Indigenous People and AI
I am deeply motivated toward my interests in human-AI collaboration by my heritage as a member of the Seminole Nation of Oklahoma, and I am invested in fostering greater Indigenous representation in the next generation of AI researchers and engineers.
Reach out if you’re interested in studying Computer Science and AI in college, finding industry internships, getting involved in academic research, or applying to graduate school. I also recommend checking out https://indigenousinai.org/, and group of Indigenous AI/ML researchers who recently hosted a workshop at NeurIPS, and aim to continue their work applying AI/ML technology to solve problems in Indigenous communities and build greater Indigenous representation in the AI/ML field.
Check out my CV if you want to see this work in context with my professional, research, and teaching experience.
Human-AI Collaboration and Indigenous People
Human-AI collaboration is driven by the kinds of relationships and patterns of coordination people desire and expect to have with AI/ML agents, and different cultural beliefs and philosophies can inform widely diverging approaches to collaboration with these agents. Individual variation within any group further increases this range of collaboration preferences and behaviors. Building AI/ML agents that can recognize and adapt to these group-based and individual preferences is critical to effectively, safely, and respectfully interacting with all users, particularly those that are underrepresented in AI research and underrepresented in the populations often used to train AI agents.

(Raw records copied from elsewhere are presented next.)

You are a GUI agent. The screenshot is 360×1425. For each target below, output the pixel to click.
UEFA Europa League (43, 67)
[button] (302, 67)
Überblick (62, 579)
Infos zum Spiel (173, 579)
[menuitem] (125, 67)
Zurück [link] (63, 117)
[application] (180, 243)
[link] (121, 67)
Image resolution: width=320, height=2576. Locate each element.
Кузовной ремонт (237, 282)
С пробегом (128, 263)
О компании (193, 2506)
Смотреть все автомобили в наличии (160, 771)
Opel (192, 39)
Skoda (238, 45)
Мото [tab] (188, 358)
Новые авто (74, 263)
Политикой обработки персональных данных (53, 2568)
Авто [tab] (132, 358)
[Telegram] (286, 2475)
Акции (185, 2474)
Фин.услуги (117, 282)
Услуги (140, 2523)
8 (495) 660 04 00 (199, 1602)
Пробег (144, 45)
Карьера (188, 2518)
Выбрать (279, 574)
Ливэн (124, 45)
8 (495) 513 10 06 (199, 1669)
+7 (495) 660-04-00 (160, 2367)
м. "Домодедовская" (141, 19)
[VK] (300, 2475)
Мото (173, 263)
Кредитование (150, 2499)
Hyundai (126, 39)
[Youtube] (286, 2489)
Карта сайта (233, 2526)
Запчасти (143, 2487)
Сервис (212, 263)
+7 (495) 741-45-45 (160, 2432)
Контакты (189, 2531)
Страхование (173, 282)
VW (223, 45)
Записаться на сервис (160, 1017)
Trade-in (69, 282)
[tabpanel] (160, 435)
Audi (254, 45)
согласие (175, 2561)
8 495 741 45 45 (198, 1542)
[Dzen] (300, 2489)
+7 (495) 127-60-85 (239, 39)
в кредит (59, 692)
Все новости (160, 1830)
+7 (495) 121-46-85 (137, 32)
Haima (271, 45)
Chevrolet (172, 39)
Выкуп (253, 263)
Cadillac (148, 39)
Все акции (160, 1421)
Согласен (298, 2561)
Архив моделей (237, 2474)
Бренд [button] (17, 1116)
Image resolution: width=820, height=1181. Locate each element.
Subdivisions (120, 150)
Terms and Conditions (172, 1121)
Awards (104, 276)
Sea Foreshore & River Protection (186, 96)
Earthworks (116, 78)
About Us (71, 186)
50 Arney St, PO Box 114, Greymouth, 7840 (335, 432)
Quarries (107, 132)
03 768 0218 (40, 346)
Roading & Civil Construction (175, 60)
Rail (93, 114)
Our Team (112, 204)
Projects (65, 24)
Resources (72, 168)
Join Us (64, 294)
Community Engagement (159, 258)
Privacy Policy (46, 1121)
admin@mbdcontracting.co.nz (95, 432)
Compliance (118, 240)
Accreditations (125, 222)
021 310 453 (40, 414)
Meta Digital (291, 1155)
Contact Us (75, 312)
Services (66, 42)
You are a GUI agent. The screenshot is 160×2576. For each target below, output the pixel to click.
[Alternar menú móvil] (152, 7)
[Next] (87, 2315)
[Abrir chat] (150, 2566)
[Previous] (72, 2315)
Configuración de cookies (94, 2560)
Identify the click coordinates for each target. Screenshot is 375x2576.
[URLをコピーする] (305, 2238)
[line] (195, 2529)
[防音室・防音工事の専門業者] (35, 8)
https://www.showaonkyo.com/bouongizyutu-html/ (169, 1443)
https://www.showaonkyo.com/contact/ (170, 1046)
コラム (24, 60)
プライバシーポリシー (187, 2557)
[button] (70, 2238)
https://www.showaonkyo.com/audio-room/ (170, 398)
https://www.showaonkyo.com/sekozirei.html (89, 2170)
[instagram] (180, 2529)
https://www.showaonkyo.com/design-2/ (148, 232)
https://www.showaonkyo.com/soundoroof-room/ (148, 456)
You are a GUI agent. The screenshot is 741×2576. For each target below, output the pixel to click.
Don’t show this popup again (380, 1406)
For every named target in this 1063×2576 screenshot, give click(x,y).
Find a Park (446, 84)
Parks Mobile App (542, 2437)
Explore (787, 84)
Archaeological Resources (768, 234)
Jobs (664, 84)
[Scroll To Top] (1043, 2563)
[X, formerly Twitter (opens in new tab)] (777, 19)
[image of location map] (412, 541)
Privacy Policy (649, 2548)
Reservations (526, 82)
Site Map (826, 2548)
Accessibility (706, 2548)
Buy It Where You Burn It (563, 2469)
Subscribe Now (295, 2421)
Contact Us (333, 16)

Indigenous people especially are vastly underrepresented in the AI research community, and their varied cultural and philosophical beliefs are similarly underrepresented, which motivates my ongoing work toward increasing the representation of Indigenous people and Indigenous issues in AI research and industry. Greater representation of Indigenous people and issues injects fresh ideas and new perspectives, which can produce more creative and novel research, while also encouraging more informed and effective AI/ML applications to benefit the diverse populations in which we aim to deploy collaborative agents.
Indigenous Representation
Toward these goals of Indigenous inclusion, I’ve co-led a talk at the AISES (American Indian Science and Engineering Society) 2020 Conference advocating for greater representation in CS and AI as a benefit to Indigenous communities and as a benefit to the field via a greater diversity of ideas and perspectives. This builds on a talk I co-led at AISES 2019 about how AI can benefit Indigenous communities. I have served as a research mentor for Stanford’s AI4ALL program, which recruits talented and diverse high schoolers from backgrounds underrepresented in AI and helps prepare them for a fruitful future career in AI. I am also contributing to the visibility and outreach of the Indigenous community within AI/ML by presenting my ongoing research work at the “Indigenous in ML” NeurIPS Workshop. The greater experience and seniority acquired during a PhD and my future career afterwards will enable me to further engage the research community about Indigenous representation and to mentor younger Native students as they build careers in AI. Through my current and future work, I hope to introduce more Indigenous students to the field and contribute to a more diverse next generation of CS and AI researchers that can strengthen the research community and better represent and advocate for Indigenous perspectives.
Finally, I acknowledge that my experience as a white-passing Indigenous person is fundamentally different from others who are consistently perceived and stereotyped as Indigenous. I also know that tribes such as the Seminoles who faced relocation from the east coast have very different histories than those in the plains and southwest that still reside in their original homelands or those from California that faced the Spanish Mission system. For these reasons, I aim to include and uplift a wide variety of Indigenous perspectives beyond my own, and I will listen to these varied experiences in order to guide my AI research toward greater inclusion and problem-solving for all Indigenous people.
Relevant Experience
- Conference on Neural Information Processing Systems | Indigenous in ML Workshop
- Title: Improving Human-AI Collaboration by Quickly Adapting to Diverse Human Collaboration Preferences
- Experience: Presented ongoing work on human-AI collaboration with diverse user populations.
- Takeaways: Connecting ML research experience to benefits for underrepresented communities and perspectives. Engaging with Indigenous leaders in AI/ML about uplifting Indigenous perspectives on nature of AI.
- Date: December 2020
- American Indian Science and Engineering Society National Conference
- Experience: Created and co-led a talk on Indigenous people and representation in AI research and industry. I connected the dual impacts of equal representation: communities benefit from career opportunities and more informed AI applications, and the field benefits from more creative research due to greater cultural-ideological diversity.
- Takeaways: Engaging with attendees for future collaborations to improve Indigenous representation in CS and AI.
- Date: October 2020
- American Indian Science and Engineering Society National Conference
- Experience: Co-led a talk on Indigenous people and representation in AI research and industry.
- Takeaways: Engaged with attendees on community needs and AI solutions.